Transcriptional comparison between total RNA and mRNA isolated from same fecal samples of neonatal dairy calves

Document Type

Abstract

Publication Date

2019

Location

2019 American Dairy Science Association Annual Meeting: Cincinnati, Ohio

Publisher

American Dairy Science Association

Journal

Journal of Dairy Science

Volume

102

Issue

Suppl.1

Pages

325

Language

en.

Keywords

calf, fecal RNA, gastrointestinal tract

Abstract

Inflammatory-related genes are commonly expressed at a low abundance. However, these can still be detected in fecal RNA isolated from dairy calves, which contains a negligible amount of RNA from immune cells under non-diarrheic conditions.
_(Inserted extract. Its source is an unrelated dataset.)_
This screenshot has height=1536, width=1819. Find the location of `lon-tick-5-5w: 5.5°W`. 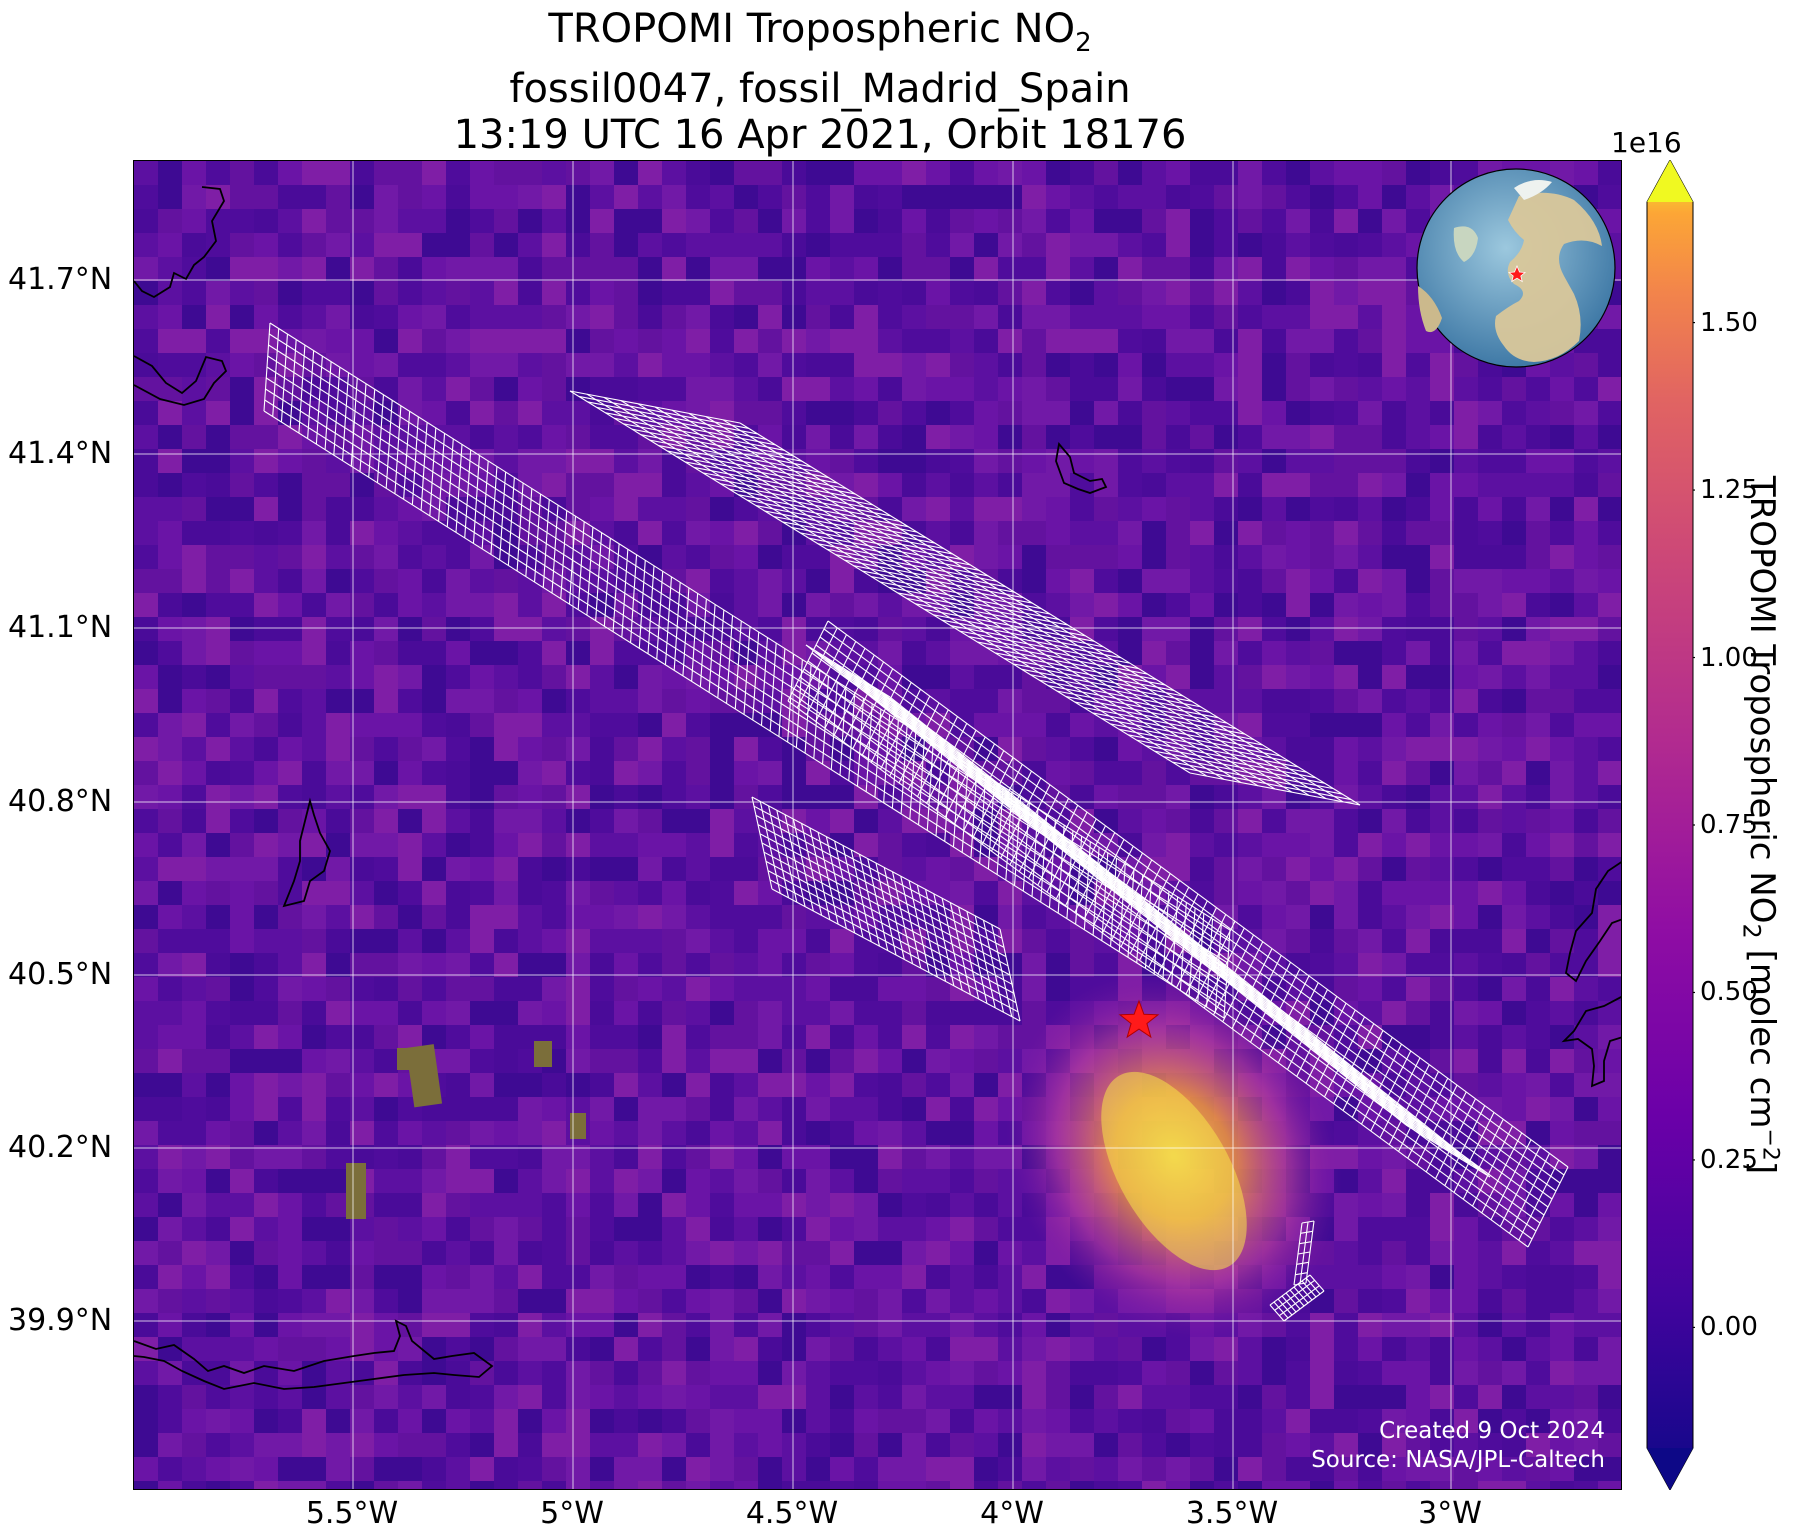

lon-tick-5-5w: 5.5°W is located at coordinates (352, 1514).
Additionally, genes related to common functions of the gastrointestinal (GI) tract were observed in total RNA from fecal samples. However, fecal RNA isolation remains a challenge, because of the potential enrichment of bacterial RNA, which can dilute the targeted eukaryotic RNA and consequently dampen the sensitivity of the fecal RNA method. Therefore, our objective in this study was to determine the differential eukaryotic RNA enrichment in total RNA vs mRNA from same fecal samples of healthy neonatal dairy calves. To test this, 200 mg of feces were used from 6 neonatal Holstein calves for total RNA isolation, using a Trizol based method along with the RNeasy Plus Mini Kit (Qiagen). Then, 45 µg of fecal total RNA was used to isolate mRNA through a magnetic selection using Dynabeads Oligo (dT)25 (Invitrogen). The cDNA synthesis was performed using the SuperScript IV reverse transcriptase (Invitrogen). The standard curve was composite from all samples including cDNA from total RNA and mRNA. The internal control genes used in this experiment were B2M, ACTB, GAPDH, RPS9, and PPIA. Normalized gene expression data were log-transformed before statistical analysis using the Proc Mixed of SAS (SAS 9.4). Expression of genes specific for epithelial cells including cytokeratin 8 (KRT8) and aquaporin (AQP3) as well as inflammatoryrelated genes (TLR4 and IL1B) were evaluated. The expression of KRT8 was greater (P = 0.03) in fecal mRNA than in fecal total RNA. A trend (P = 0.09) was observed for greater expression of TLR4 in fecal total RNA than in fecal mRNA. The expression of AQP3 and IL1B was not different. Greater expression of KRT8 in mRNA than in total RNA suggests that this additional selection of gene transcripts within fecal RNA might improve the sensitivity of this method and consequently the accuracy and robustness. These results further confirms that the fecal RNA method has a potential to be used as a tool to evaluate GI tract molecular adaptations in dairy calves.